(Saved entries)

· · · · ·

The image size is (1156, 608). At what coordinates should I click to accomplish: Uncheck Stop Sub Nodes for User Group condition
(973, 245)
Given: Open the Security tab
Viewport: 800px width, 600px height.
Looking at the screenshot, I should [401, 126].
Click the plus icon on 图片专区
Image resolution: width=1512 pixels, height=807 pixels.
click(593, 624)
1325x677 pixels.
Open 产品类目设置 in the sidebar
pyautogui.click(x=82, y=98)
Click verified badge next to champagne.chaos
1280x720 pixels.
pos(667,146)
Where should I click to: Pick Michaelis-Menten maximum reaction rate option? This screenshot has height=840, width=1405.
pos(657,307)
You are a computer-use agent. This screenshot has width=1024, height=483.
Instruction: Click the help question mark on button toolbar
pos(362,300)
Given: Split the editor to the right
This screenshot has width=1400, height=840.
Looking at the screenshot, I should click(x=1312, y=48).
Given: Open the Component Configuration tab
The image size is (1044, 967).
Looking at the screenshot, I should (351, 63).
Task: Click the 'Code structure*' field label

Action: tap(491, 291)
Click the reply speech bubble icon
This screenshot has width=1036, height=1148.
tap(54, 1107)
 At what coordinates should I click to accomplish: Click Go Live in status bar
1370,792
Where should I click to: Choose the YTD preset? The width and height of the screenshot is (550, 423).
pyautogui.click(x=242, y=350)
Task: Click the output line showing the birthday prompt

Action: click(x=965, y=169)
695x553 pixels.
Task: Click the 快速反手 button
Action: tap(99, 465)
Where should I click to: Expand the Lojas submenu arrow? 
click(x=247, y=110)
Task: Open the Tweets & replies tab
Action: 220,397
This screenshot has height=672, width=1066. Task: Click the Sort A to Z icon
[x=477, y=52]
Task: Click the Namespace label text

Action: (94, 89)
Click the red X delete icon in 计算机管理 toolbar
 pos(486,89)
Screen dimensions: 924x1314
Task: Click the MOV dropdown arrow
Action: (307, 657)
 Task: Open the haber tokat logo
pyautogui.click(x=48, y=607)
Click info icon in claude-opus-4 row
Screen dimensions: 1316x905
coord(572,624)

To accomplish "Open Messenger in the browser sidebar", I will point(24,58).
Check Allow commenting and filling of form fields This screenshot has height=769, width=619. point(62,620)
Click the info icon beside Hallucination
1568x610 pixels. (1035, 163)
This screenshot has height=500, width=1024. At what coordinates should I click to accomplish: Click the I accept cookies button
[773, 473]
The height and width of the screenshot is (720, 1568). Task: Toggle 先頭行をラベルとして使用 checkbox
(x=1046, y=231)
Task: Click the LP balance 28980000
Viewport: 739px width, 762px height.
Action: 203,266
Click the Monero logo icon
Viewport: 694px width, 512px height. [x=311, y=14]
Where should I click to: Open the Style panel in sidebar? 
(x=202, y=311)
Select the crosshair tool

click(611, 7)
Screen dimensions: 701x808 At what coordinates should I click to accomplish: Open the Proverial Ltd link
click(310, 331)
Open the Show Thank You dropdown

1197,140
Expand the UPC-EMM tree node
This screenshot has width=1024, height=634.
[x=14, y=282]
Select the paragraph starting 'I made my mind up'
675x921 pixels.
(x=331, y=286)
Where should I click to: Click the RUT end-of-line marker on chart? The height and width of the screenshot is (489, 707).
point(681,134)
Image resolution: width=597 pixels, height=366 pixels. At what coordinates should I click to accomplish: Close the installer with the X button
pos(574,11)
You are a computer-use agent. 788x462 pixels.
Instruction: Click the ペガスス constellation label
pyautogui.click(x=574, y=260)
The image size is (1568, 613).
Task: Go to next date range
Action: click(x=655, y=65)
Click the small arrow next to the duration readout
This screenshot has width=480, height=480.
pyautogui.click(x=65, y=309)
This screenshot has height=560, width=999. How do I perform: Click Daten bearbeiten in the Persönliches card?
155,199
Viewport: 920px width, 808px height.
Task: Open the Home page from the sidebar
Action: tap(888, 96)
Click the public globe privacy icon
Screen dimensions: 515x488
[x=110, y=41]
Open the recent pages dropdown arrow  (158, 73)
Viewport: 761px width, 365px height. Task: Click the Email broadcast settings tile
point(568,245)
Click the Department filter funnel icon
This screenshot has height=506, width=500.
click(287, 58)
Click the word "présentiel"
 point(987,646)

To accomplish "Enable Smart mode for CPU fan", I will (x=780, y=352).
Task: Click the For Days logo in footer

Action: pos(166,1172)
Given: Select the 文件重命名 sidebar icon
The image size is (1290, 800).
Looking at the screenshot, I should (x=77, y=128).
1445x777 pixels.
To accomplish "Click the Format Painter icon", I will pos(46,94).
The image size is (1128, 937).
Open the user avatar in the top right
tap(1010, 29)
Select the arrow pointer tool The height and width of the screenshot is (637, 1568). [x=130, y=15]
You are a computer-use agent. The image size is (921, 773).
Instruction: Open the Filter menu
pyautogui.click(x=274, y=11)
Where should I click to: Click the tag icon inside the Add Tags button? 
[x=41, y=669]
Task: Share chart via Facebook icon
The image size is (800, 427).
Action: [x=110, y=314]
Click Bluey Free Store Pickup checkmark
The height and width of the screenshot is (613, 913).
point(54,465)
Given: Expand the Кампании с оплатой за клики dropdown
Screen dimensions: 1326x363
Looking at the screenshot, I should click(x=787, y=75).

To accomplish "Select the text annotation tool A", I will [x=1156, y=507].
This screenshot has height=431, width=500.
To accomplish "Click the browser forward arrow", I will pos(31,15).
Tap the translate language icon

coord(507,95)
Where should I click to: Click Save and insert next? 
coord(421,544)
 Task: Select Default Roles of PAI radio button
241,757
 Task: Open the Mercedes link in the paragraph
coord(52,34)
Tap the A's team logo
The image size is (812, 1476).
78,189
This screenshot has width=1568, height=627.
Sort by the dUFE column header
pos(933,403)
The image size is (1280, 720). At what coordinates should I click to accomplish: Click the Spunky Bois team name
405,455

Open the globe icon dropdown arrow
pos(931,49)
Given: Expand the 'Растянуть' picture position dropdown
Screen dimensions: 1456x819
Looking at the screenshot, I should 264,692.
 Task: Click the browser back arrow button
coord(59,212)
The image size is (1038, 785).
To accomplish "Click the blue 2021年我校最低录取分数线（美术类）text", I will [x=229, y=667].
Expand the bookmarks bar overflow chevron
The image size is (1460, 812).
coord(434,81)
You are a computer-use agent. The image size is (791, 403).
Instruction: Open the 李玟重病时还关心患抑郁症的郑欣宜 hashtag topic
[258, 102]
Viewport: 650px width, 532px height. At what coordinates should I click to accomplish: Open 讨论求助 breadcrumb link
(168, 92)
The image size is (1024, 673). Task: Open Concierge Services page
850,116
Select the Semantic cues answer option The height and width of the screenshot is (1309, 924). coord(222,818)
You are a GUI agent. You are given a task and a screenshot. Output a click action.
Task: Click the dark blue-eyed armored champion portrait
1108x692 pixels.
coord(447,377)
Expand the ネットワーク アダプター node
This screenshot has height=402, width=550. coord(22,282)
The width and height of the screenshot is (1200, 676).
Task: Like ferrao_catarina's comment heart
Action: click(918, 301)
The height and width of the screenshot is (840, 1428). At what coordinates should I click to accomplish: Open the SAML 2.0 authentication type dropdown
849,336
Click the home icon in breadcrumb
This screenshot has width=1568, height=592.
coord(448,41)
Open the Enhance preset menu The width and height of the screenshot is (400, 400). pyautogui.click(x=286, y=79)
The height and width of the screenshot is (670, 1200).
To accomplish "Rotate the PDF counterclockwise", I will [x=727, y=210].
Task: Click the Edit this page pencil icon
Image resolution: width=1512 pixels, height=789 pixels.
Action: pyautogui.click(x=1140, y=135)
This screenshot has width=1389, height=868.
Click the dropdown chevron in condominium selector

· · · · ·

# Task:
Write out all of the items again, putting "Go Online" wherever "Go Live" appears and leaving the rest as is.

# Correct result:
The image size is (1156, 608). At what coordinates should I click to accomplish: Uncheck Stop Sub Nodes for User Group condition
(973, 245)
Given: Open the Security tab
Viewport: 800px width, 600px height.
Looking at the screenshot, I should [401, 126].
Click the plus icon on 图片专区
Image resolution: width=1512 pixels, height=807 pixels.
click(593, 624)
1325x677 pixels.
Open 产品类目设置 in the sidebar
pyautogui.click(x=82, y=98)
Click verified badge next to champagne.chaos
1280x720 pixels.
pos(667,146)
Where should I click to: Pick Michaelis-Menten maximum reaction rate option? This screenshot has height=840, width=1405.
pos(657,307)
You are a computer-use agent. This screenshot has width=1024, height=483.
Instruction: Click the help question mark on button toolbar
pos(362,300)
Given: Split the editor to the right
This screenshot has width=1400, height=840.
Looking at the screenshot, I should click(x=1312, y=48).
Given: Open the Component Configuration tab
The image size is (1044, 967).
Looking at the screenshot, I should (351, 63).
Task: Click the 'Code structure*' field label

Action: tap(491, 291)
Click the reply speech bubble icon
This screenshot has width=1036, height=1148.
tap(54, 1107)
 At what coordinates should I click to accomplish: Click Go Online in status bar
1370,792
Where should I click to: Choose the YTD preset? The width and height of the screenshot is (550, 423).
pyautogui.click(x=242, y=350)
Task: Click the output line showing the birthday prompt

Action: click(x=965, y=169)
695x553 pixels.
Task: Click the 快速反手 button
Action: tap(99, 465)
Where should I click to: Expand the Lojas submenu arrow? 
click(x=247, y=110)
Task: Open the Tweets & replies tab
Action: 220,397
This screenshot has height=672, width=1066. Task: Click the Sort A to Z icon
[x=477, y=52]
Task: Click the Namespace label text

Action: (94, 89)
Click the red X delete icon in 计算机管理 toolbar
 pos(486,89)
Screen dimensions: 924x1314
Task: Click the MOV dropdown arrow
Action: (307, 657)
 Task: Open the haber tokat logo
pyautogui.click(x=48, y=607)
Click info icon in claude-opus-4 row
Screen dimensions: 1316x905
coord(572,624)

To accomplish "Open Messenger in the browser sidebar", I will point(24,58).
Check Allow commenting and filling of form fields This screenshot has height=769, width=619. point(62,620)
Click the info icon beside Hallucination
1568x610 pixels. (1035, 163)
This screenshot has height=500, width=1024. At what coordinates should I click to accomplish: Click the I accept cookies button
[773, 473]
The height and width of the screenshot is (720, 1568). Task: Toggle 先頭行をラベルとして使用 checkbox
(x=1046, y=231)
Task: Click the LP balance 28980000
Viewport: 739px width, 762px height.
Action: 203,266
Click the Monero logo icon
Viewport: 694px width, 512px height. [x=311, y=14]
Where should I click to: Open the Style panel in sidebar? 
(x=202, y=311)
Select the crosshair tool

click(611, 7)
Screen dimensions: 701x808 At what coordinates should I click to accomplish: Open the Proverial Ltd link
click(310, 331)
Open the Show Thank You dropdown

1197,140
Expand the UPC-EMM tree node
This screenshot has width=1024, height=634.
[x=14, y=282]
Select the paragraph starting 'I made my mind up'
675x921 pixels.
(x=331, y=286)
Where should I click to: Click the RUT end-of-line marker on chart? The height and width of the screenshot is (489, 707).
point(681,134)
Image resolution: width=597 pixels, height=366 pixels. At what coordinates should I click to accomplish: Close the installer with the X button
pos(574,11)
You are a computer-use agent. 788x462 pixels.
Instruction: Click the ペガスス constellation label
pyautogui.click(x=574, y=260)
The image size is (1568, 613).
Task: Go to next date range
Action: click(x=655, y=65)
Click the small arrow next to the duration readout
This screenshot has width=480, height=480.
pyautogui.click(x=65, y=309)
This screenshot has height=560, width=999. How do I perform: Click Daten bearbeiten in the Persönliches card?
155,199
Viewport: 920px width, 808px height.
Task: Open the Home page from the sidebar
Action: tap(888, 96)
Click the public globe privacy icon
Screen dimensions: 515x488
[x=110, y=41]
Open the recent pages dropdown arrow  (158, 73)
Viewport: 761px width, 365px height. Task: Click the Email broadcast settings tile
point(568,245)
Click the Department filter funnel icon
This screenshot has height=506, width=500.
click(287, 58)
Click the word "présentiel"
 point(987,646)

To accomplish "Enable Smart mode for CPU fan", I will (x=780, y=352).
Task: Click the For Days logo in footer

Action: pos(166,1172)
Given: Select the 文件重命名 sidebar icon
The image size is (1290, 800).
Looking at the screenshot, I should (x=77, y=128).
1445x777 pixels.
To accomplish "Click the Format Painter icon", I will pos(46,94).
The image size is (1128, 937).
Open the user avatar in the top right
tap(1010, 29)
Select the arrow pointer tool The height and width of the screenshot is (637, 1568). [x=130, y=15]
You are a computer-use agent. The image size is (921, 773).
Instruction: Open the Filter menu
pyautogui.click(x=274, y=11)
Where should I click to: Click the tag icon inside the Add Tags button? 
[x=41, y=669]
Task: Share chart via Facebook icon
The image size is (800, 427).
Action: [x=110, y=314]
Click Bluey Free Store Pickup checkmark
The height and width of the screenshot is (613, 913).
point(54,465)
Given: Expand the Кампании с оплатой за клики dropdown
Screen dimensions: 1326x363
Looking at the screenshot, I should click(x=787, y=75).

To accomplish "Select the text annotation tool A", I will [x=1156, y=507].
This screenshot has height=431, width=500.
To accomplish "Click the browser forward arrow", I will pos(31,15).
Tap the translate language icon

coord(507,95)
Where should I click to: Click Save and insert next? 
coord(421,544)
 Task: Select Default Roles of PAI radio button
241,757
 Task: Open the Mercedes link in the paragraph
coord(52,34)
Tap the A's team logo
The image size is (812, 1476).
78,189
This screenshot has width=1568, height=627.
Sort by the dUFE column header
pos(933,403)
The image size is (1280, 720). At what coordinates should I click to accomplish: Click the Spunky Bois team name
405,455

Open the globe icon dropdown arrow
pos(931,49)
Given: Expand the 'Растянуть' picture position dropdown
Screen dimensions: 1456x819
Looking at the screenshot, I should 264,692.
 Task: Click the browser back arrow button
coord(59,212)
The image size is (1038, 785).
To accomplish "Click the blue 2021年我校最低录取分数线（美术类）text", I will [x=229, y=667].
Expand the bookmarks bar overflow chevron
The image size is (1460, 812).
coord(434,81)
You are a computer-use agent. The image size is (791, 403).
Instruction: Open the 李玟重病时还关心患抑郁症的郑欣宜 hashtag topic
[258, 102]
Viewport: 650px width, 532px height. At what coordinates should I click to accomplish: Open 讨论求助 breadcrumb link
(168, 92)
The image size is (1024, 673). Task: Open Concierge Services page
850,116
Select the Semantic cues answer option The height and width of the screenshot is (1309, 924). coord(222,818)
You are a GUI agent. You are given a task and a screenshot. Output a click action.
Task: Click the dark blue-eyed armored champion portrait
1108x692 pixels.
coord(447,377)
Expand the ネットワーク アダプター node
This screenshot has height=402, width=550. coord(22,282)
The width and height of the screenshot is (1200, 676).
Task: Like ferrao_catarina's comment heart
Action: click(918, 301)
The height and width of the screenshot is (840, 1428). At what coordinates should I click to accomplish: Open the SAML 2.0 authentication type dropdown
849,336
Click the home icon in breadcrumb
This screenshot has width=1568, height=592.
coord(448,41)
Open the Enhance preset menu The width and height of the screenshot is (400, 400). pyautogui.click(x=286, y=79)
The height and width of the screenshot is (670, 1200).
To accomplish "Rotate the PDF counterclockwise", I will [x=727, y=210].
Task: Click the Edit this page pencil icon
Image resolution: width=1512 pixels, height=789 pixels.
Action: pyautogui.click(x=1140, y=135)
This screenshot has width=1389, height=868.
Click the dropdown chevron in condominium selector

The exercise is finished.